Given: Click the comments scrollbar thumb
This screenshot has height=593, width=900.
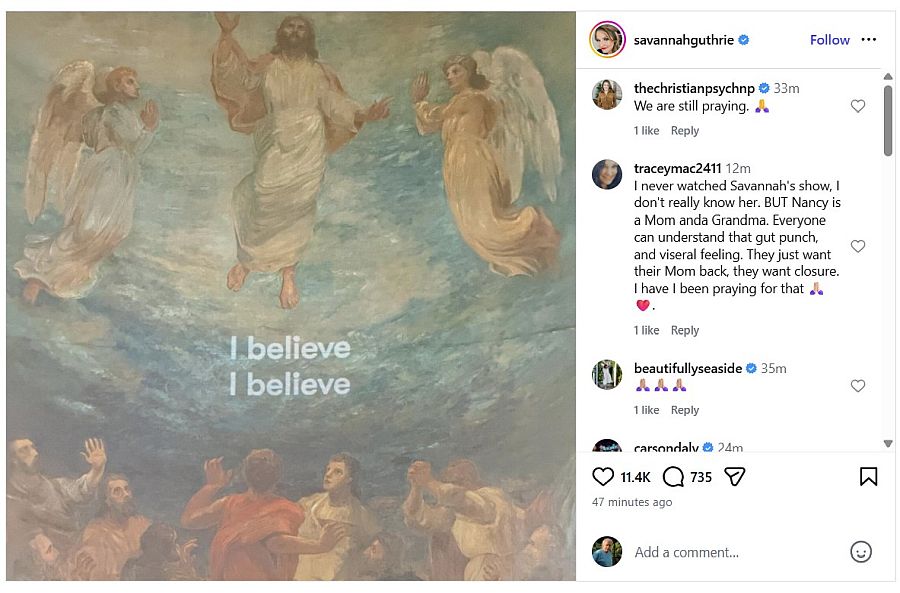Looking at the screenshot, I should pos(888,119).
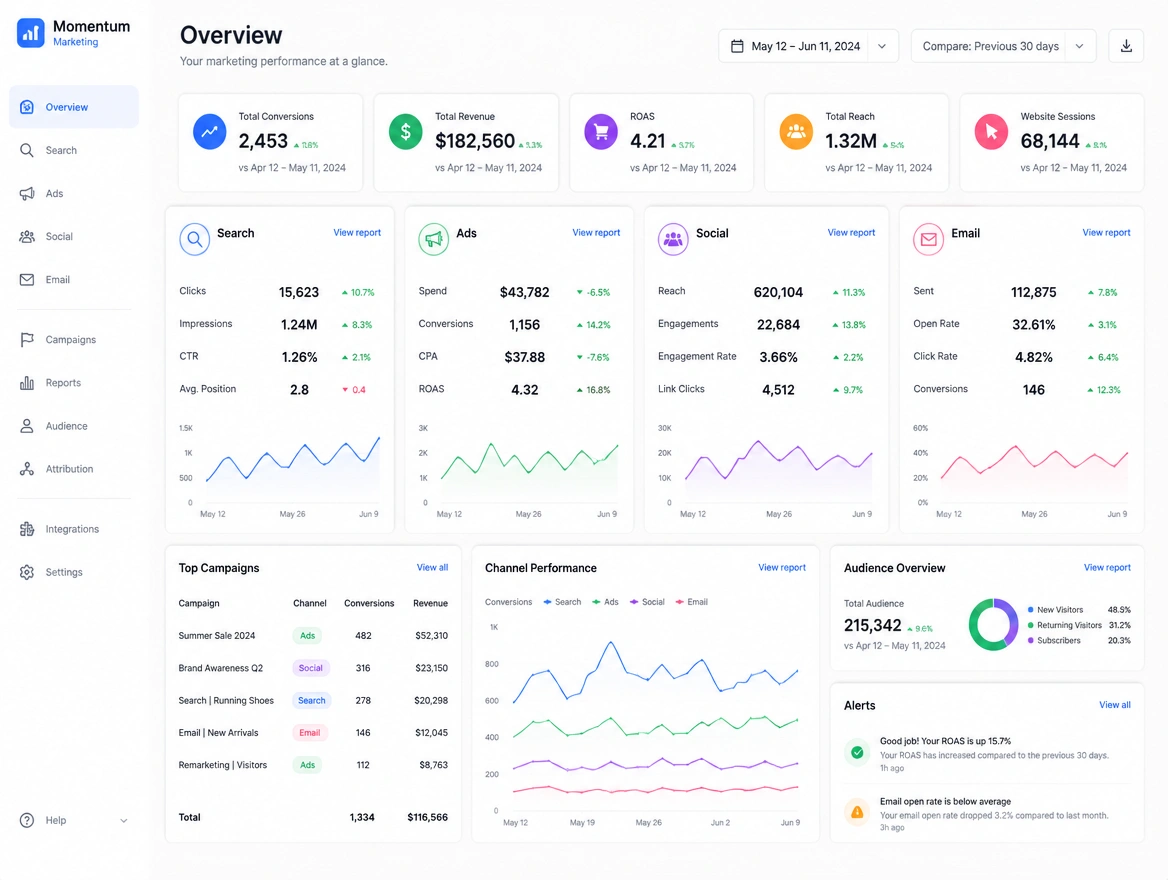The height and width of the screenshot is (880, 1168).
Task: Click the New Visitors legend color dot
Action: point(1030,610)
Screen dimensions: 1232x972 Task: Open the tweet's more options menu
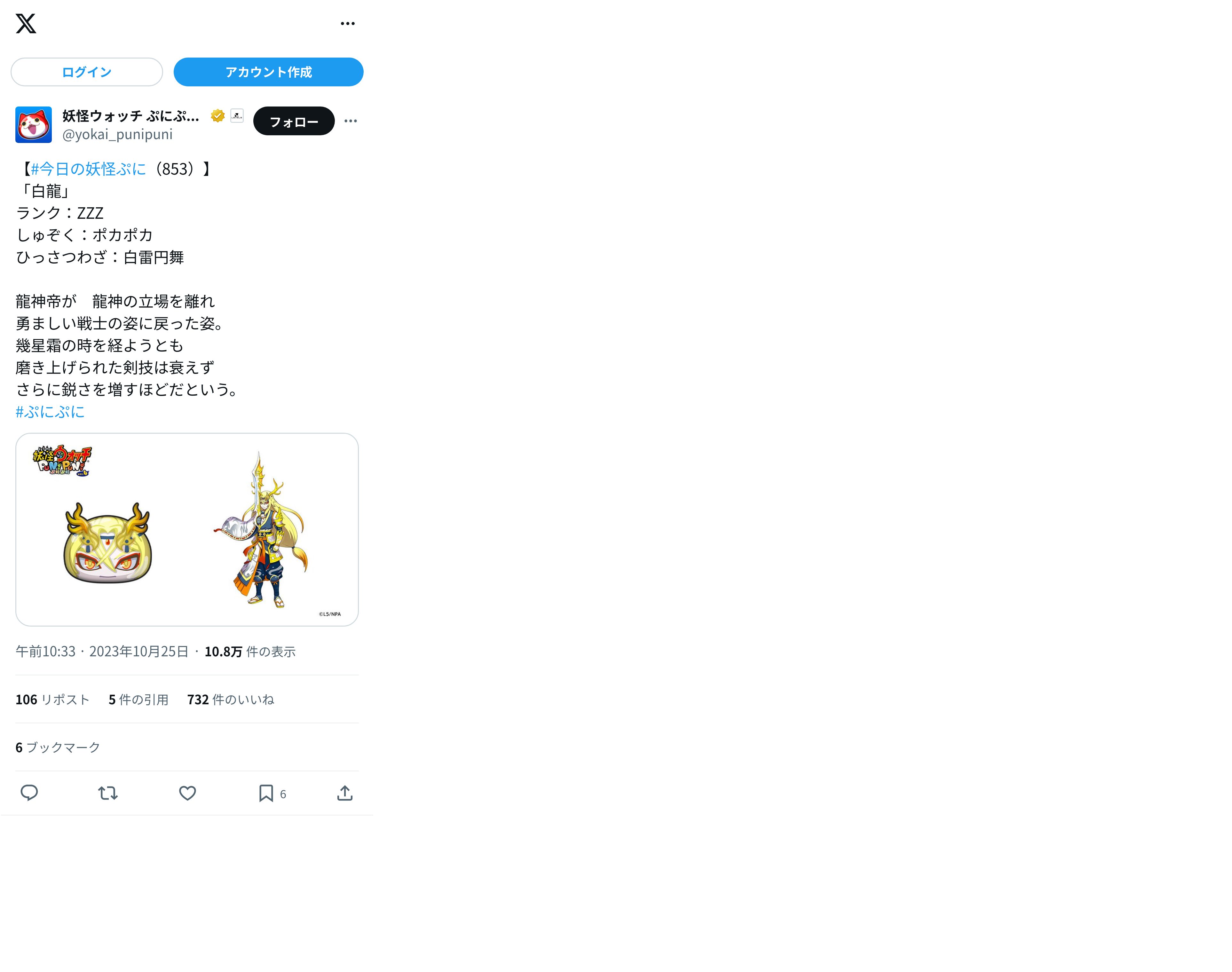(x=351, y=121)
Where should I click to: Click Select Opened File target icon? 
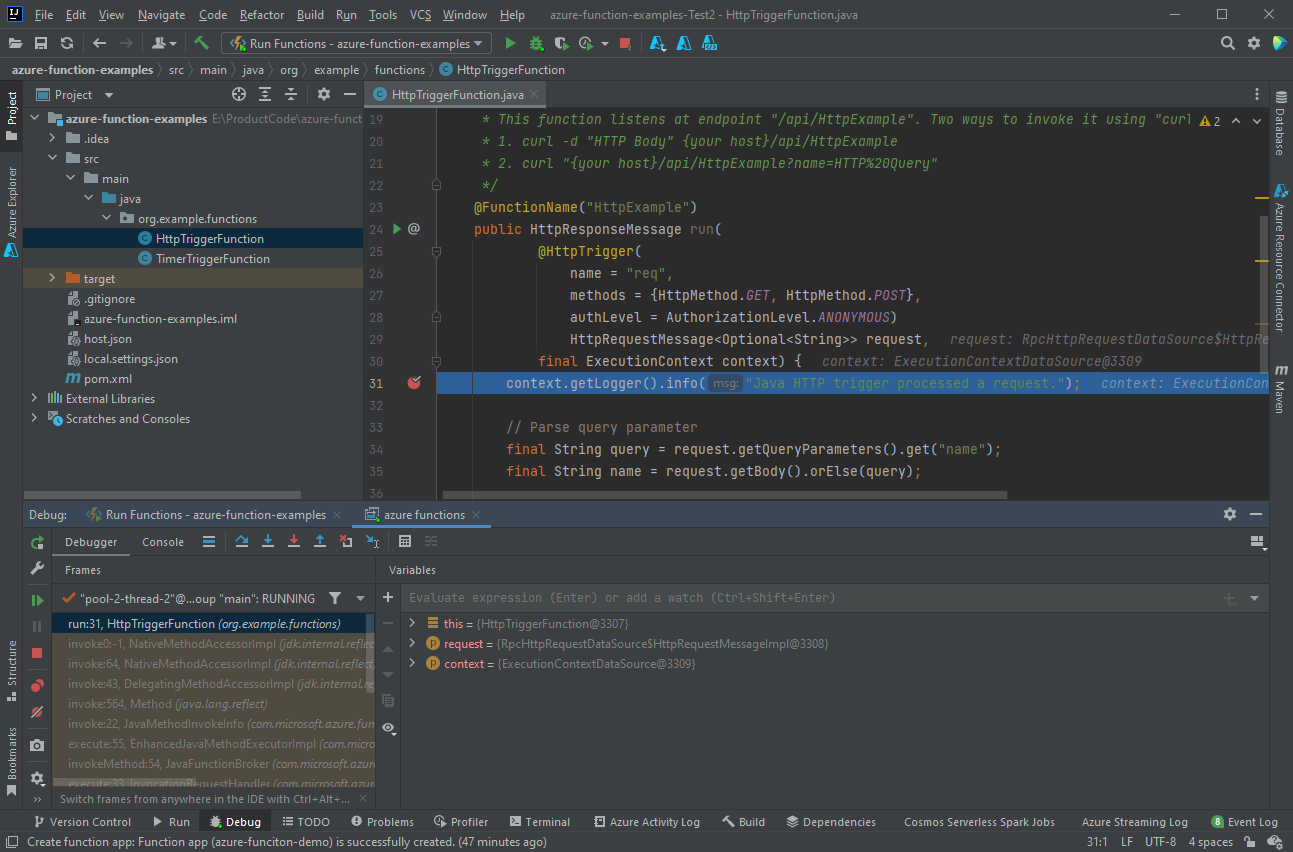[x=239, y=94]
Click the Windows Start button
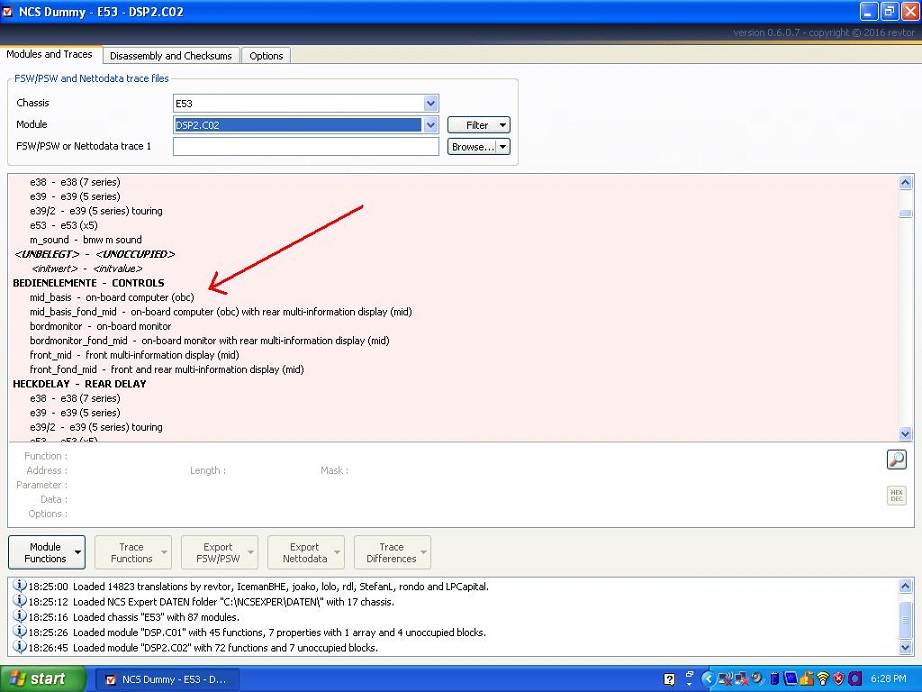The width and height of the screenshot is (922, 692). click(37, 679)
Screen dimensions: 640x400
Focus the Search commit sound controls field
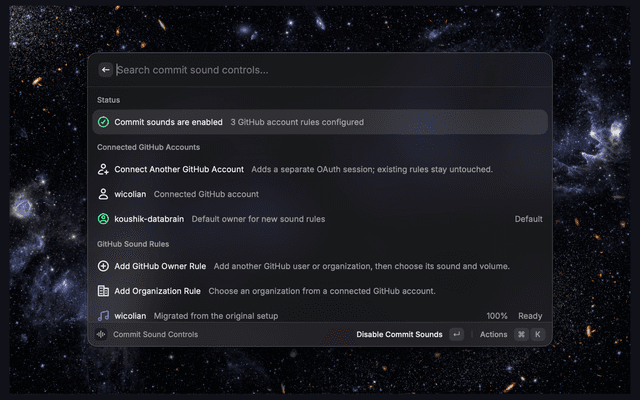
___
● Problem description
Rewrite the material above with every "Screen dimensions" swapped for "Display size" and nothing else changed. Omit the pictures from your answer.

● Exercise result
Given: Click the comments scrollbar thumb
This screenshot has height=593, width=900.
Looking at the screenshot, I should pos(888,119).
The height and width of the screenshot is (880, 1168).
Task: Click the New Visitors legend color dot
Action: point(1030,610)
Display size: 1232x972 Task: Open the tweet's more options menu
(x=351, y=121)
Where should I click to: Click Select Opened File target icon? 
[x=239, y=94]
Click the Windows Start button
The width and height of the screenshot is (922, 692). click(37, 679)
Display size: 640x400
Focus the Search commit sound controls field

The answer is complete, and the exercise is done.